## Problem details:
Copy out the listing from the line containing "At what coordinates" through the line containing "tap(58, 551)", swapping "circle" for "checkbox" and keeping everything else unchanged. Leave the pictures out of your copy.

## Listing:
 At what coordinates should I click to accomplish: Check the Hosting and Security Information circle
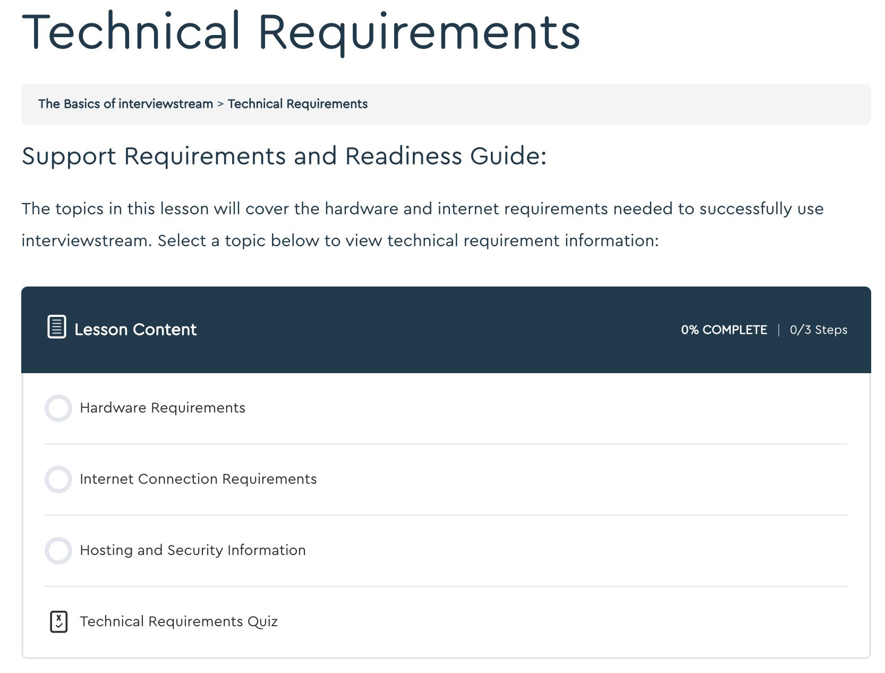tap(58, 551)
==
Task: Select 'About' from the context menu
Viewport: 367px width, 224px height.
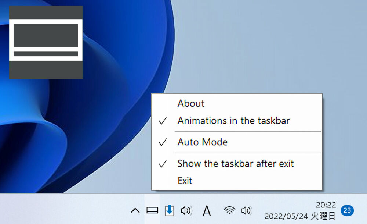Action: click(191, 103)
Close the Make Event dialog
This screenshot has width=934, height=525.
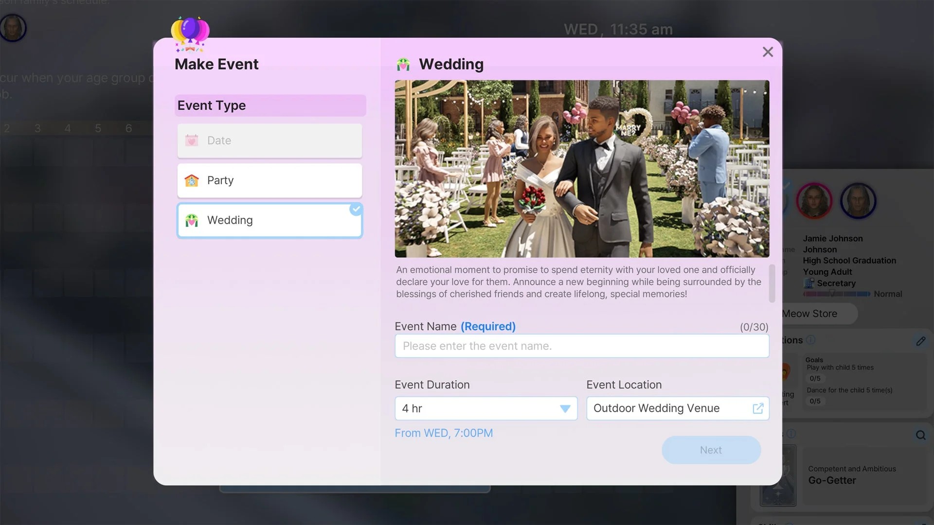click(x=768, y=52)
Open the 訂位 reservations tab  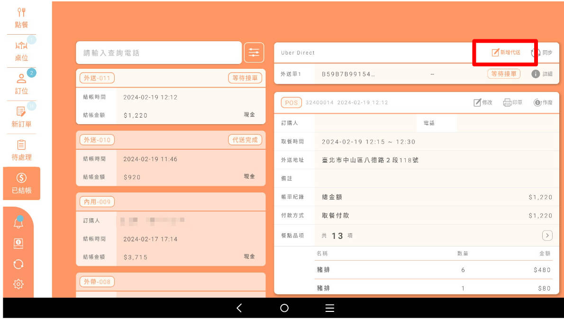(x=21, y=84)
* * *
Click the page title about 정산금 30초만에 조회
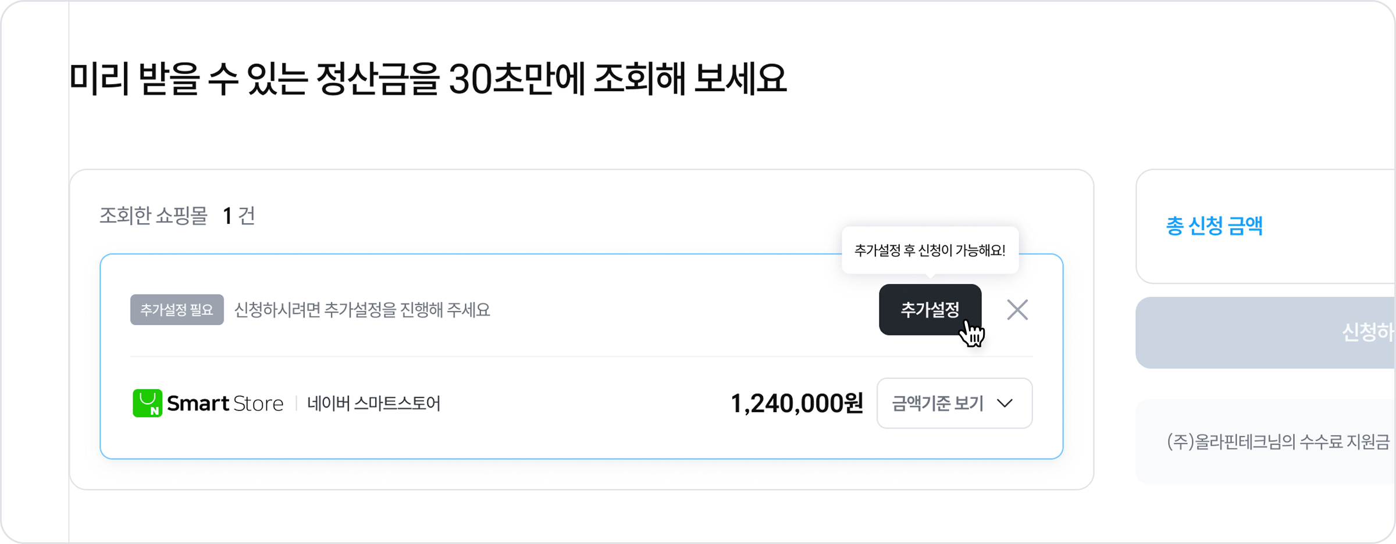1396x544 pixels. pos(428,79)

## Completed exercise:
 At what coordinates should I click to accomplish: Check the Hosting and Security Information checkbox
tap(58, 551)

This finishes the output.